7. End Users and Portal Users
For purposes of this Agreement, “End Users” means the Customer’s employees, consultants, accountants, auditors and attorneys performing services for or on behalf of the Customer who, in connection with the performance of such services, need access to the Services hereunder, and who have been approved by the Customer to access and use the Services on Customer’s behalf in accordance with all terms and conditions governing access to and use of the Services. End Users are assigned unique personal accounts associated with their names by the Customer, and for their use only. End Users may not access or use the Services except as necessary to perform services for or on behalf of a Customer. End Users do not include Portal Users.

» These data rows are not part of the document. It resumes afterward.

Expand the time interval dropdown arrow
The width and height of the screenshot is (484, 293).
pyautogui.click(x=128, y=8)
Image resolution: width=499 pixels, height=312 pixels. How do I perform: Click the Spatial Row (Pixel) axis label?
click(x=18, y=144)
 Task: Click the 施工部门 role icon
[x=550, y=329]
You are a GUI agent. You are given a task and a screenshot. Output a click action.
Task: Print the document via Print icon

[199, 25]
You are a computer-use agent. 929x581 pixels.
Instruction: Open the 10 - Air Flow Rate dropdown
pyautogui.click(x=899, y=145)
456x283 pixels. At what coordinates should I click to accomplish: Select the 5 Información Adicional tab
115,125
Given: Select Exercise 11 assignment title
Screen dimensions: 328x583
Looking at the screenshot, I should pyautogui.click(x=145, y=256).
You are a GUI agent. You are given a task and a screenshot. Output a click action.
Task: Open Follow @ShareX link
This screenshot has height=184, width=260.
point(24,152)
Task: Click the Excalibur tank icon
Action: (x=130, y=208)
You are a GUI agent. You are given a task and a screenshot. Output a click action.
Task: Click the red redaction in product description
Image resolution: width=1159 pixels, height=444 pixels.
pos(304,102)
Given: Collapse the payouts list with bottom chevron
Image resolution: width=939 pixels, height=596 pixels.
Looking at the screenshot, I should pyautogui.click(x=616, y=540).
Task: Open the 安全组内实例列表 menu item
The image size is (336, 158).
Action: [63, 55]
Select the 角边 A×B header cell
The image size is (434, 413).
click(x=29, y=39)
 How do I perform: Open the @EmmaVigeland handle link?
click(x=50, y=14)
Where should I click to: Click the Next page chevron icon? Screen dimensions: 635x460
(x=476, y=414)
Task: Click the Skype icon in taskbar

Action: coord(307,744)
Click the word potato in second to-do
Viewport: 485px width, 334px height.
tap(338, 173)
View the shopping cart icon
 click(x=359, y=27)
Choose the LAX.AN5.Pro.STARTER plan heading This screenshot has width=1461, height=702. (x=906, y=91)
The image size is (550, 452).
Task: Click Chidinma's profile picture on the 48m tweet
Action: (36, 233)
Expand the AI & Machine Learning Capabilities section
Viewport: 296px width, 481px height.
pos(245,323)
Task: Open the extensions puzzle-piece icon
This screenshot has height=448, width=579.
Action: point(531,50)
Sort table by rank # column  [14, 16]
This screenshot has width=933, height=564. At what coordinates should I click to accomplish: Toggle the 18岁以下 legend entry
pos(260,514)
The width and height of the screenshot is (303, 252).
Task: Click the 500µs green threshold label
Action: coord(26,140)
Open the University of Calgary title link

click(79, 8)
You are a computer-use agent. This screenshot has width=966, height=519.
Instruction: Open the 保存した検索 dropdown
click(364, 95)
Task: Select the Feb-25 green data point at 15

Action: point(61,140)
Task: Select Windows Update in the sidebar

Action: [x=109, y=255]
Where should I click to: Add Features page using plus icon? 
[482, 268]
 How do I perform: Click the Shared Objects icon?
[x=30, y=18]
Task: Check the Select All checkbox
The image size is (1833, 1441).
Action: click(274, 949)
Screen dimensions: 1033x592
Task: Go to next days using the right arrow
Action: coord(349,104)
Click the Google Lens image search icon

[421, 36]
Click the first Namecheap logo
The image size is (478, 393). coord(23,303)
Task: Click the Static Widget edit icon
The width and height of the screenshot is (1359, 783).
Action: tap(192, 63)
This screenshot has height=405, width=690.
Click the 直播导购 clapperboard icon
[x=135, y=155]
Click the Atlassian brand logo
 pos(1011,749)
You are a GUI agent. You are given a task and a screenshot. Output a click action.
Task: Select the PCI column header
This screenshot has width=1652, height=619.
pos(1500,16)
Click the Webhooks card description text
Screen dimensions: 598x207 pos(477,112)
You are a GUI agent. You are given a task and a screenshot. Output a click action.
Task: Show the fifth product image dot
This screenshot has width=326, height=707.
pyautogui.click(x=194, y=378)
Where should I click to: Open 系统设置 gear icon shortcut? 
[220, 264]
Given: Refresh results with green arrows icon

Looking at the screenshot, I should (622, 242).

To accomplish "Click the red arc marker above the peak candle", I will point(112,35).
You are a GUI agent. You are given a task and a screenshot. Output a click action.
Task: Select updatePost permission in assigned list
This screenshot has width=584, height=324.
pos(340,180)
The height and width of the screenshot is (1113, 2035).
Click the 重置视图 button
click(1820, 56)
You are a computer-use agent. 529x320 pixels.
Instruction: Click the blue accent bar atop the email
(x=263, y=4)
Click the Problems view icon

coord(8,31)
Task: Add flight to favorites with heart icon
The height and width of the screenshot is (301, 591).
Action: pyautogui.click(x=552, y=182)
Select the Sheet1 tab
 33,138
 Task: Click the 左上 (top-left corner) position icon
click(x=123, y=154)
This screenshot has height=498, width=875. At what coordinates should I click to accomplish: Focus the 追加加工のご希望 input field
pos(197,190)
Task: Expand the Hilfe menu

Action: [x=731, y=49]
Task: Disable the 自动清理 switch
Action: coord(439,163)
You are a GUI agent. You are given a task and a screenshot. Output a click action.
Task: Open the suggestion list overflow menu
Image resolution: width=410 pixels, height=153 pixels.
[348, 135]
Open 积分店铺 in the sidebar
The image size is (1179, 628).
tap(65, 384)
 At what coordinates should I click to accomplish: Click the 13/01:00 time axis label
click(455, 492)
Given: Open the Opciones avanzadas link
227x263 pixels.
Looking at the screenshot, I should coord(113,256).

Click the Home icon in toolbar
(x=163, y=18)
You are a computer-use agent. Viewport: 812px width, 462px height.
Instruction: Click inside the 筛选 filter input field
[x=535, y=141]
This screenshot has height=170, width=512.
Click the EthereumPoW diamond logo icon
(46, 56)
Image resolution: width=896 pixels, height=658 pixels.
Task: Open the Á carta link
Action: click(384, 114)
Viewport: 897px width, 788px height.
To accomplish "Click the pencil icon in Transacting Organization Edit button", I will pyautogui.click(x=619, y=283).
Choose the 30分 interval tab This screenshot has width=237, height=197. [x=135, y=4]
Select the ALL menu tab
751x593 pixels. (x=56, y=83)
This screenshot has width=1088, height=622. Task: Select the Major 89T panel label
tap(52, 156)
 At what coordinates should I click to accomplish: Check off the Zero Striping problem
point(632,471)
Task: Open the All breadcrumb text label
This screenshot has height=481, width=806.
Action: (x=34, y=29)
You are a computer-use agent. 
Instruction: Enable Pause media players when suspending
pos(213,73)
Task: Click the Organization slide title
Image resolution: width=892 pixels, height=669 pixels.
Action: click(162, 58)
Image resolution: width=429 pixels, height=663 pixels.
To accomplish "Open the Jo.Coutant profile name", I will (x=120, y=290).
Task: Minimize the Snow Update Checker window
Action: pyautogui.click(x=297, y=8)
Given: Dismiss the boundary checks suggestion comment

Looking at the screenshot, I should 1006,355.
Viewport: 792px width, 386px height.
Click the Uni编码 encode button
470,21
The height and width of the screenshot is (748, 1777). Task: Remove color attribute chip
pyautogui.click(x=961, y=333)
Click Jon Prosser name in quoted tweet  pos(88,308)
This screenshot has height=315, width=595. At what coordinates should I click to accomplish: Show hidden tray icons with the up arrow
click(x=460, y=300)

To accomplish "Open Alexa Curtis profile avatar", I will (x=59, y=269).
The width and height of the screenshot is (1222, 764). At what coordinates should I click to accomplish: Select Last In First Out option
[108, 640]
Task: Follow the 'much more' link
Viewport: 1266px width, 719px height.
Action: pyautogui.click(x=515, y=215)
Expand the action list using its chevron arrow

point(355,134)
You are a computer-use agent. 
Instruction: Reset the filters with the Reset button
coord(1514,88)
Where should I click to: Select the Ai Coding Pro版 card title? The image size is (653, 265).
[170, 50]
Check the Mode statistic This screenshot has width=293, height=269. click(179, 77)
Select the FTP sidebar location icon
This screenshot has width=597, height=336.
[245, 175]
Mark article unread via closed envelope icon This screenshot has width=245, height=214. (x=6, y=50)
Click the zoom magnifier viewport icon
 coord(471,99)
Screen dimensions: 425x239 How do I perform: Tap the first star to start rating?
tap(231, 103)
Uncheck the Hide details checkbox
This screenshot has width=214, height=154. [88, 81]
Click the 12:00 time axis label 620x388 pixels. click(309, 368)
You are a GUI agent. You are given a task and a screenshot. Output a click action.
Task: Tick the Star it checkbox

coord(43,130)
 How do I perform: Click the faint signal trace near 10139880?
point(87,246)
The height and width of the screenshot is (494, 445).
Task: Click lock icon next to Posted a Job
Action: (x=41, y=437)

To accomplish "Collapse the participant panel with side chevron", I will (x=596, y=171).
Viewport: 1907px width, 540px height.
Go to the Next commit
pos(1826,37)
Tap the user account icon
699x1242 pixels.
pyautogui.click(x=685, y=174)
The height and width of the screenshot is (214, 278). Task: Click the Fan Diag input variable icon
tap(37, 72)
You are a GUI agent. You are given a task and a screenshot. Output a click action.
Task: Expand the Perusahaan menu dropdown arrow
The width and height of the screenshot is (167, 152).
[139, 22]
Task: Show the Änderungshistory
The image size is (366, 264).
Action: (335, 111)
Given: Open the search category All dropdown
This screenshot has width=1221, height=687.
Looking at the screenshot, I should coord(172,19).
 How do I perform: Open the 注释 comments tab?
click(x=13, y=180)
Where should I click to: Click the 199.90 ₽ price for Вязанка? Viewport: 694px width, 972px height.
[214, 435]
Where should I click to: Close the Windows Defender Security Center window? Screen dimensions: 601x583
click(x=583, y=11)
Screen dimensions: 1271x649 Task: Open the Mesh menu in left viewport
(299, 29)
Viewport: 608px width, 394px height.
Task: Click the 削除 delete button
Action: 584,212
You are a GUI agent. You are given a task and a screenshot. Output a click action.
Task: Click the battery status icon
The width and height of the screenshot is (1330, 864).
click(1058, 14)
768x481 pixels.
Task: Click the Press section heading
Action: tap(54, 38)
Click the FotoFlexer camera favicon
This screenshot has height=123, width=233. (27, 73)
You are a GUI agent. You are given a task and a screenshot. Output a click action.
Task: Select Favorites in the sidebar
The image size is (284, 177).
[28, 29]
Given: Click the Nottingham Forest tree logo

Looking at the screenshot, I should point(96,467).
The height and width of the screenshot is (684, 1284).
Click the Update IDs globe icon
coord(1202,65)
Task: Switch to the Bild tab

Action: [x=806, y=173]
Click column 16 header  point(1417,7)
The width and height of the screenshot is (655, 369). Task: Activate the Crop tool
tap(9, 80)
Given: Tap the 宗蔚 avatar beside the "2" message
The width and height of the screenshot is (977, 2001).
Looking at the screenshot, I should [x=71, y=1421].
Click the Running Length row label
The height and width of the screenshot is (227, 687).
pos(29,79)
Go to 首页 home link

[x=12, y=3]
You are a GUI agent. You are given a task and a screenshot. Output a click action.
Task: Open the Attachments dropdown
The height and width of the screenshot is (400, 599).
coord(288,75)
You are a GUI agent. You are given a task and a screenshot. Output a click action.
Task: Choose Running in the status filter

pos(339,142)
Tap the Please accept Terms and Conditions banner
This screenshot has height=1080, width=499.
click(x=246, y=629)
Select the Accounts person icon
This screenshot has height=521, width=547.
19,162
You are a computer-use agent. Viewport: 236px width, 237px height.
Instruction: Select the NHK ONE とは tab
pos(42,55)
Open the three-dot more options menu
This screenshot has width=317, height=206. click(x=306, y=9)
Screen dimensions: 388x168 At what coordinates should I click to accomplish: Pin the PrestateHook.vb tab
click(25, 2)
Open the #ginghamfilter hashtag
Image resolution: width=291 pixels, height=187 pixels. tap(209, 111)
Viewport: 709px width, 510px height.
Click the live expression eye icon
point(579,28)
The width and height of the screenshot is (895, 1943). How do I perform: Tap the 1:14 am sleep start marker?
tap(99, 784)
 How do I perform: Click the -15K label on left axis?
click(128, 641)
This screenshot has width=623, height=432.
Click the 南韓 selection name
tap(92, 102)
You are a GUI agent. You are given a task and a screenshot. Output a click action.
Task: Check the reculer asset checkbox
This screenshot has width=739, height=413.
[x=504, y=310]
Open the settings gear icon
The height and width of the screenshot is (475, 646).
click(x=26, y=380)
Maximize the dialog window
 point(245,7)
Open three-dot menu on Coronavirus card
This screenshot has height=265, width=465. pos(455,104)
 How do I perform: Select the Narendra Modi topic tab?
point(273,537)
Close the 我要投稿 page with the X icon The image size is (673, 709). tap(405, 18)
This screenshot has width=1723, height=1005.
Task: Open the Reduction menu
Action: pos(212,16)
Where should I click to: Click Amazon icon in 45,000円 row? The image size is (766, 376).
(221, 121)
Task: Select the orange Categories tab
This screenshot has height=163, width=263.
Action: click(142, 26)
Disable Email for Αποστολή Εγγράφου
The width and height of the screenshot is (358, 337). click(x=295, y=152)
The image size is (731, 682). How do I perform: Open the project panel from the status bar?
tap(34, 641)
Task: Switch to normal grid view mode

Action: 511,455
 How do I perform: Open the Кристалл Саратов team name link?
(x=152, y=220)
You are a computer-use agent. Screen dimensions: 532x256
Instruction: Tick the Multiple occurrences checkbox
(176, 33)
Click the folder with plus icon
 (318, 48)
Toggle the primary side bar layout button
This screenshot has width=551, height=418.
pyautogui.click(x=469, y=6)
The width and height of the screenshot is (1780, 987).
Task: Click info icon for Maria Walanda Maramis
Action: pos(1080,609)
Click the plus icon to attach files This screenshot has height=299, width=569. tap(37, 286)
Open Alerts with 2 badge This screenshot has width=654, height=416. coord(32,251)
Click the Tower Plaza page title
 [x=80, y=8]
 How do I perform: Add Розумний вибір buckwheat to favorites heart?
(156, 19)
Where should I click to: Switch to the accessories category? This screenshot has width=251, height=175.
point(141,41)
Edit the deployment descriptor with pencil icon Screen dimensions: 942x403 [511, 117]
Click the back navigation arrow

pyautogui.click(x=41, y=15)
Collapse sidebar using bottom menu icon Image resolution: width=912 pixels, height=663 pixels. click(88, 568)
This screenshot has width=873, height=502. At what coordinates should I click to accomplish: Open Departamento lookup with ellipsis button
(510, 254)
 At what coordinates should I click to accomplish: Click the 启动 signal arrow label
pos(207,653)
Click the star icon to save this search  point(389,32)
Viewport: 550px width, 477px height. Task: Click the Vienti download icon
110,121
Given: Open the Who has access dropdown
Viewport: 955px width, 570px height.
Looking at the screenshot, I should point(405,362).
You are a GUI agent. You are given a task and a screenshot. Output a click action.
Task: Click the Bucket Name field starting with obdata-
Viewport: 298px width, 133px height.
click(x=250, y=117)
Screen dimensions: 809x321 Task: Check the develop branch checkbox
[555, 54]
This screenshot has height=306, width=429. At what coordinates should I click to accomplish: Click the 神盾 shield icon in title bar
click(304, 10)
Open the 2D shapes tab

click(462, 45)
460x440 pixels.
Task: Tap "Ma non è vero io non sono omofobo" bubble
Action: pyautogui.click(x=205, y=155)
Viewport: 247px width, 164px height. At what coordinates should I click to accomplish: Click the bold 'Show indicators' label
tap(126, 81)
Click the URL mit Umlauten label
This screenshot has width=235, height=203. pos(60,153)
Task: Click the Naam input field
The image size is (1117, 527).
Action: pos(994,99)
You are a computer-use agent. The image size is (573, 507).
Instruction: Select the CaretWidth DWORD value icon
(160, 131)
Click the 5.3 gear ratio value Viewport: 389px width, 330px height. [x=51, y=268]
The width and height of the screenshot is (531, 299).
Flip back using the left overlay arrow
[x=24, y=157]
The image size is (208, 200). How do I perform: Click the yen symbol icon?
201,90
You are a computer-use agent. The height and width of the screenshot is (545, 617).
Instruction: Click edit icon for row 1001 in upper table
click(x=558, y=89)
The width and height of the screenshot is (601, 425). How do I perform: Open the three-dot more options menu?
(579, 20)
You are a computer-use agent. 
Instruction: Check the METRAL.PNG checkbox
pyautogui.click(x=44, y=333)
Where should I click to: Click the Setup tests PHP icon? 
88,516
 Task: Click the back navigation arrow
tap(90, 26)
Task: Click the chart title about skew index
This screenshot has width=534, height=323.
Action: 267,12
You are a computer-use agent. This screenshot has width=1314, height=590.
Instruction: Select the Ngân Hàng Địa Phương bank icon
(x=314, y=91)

The Services are subject to usage limits as set forth in the applicable Order Confirmation, and may not be accessed or used by more than the number of Active End Users identified in the applicable Order Confirmation. An “Active End User” is an End User who is currently able to use the Services and who has not been inactivated or disabled by a Customer. If a Customer wishes to increase the number of Active End Users permitted to access the Services, they may do so by contacting Casebook PBC, or by utilizing the Services to increase the number of Active End Users associated with their account, but such an increase will result in an increase in billing, including prorated fees according to the date of the increase. Customer has the right to substitute an Active End User for any alternative Active End User at any time by inactivating or disabling an Active End User and activating a replacement Active End User. Customer may reduce the Active End User limit, provided that Customer gives advance written notice to Casebook PBC of such reduction. This notice must be given prior to the beginning of (not during) a Subscription Period or Subscription Renewal Period. Customer will not be entitled to any refund, credit or receive any compensation for the reduction in the number of Active End Users.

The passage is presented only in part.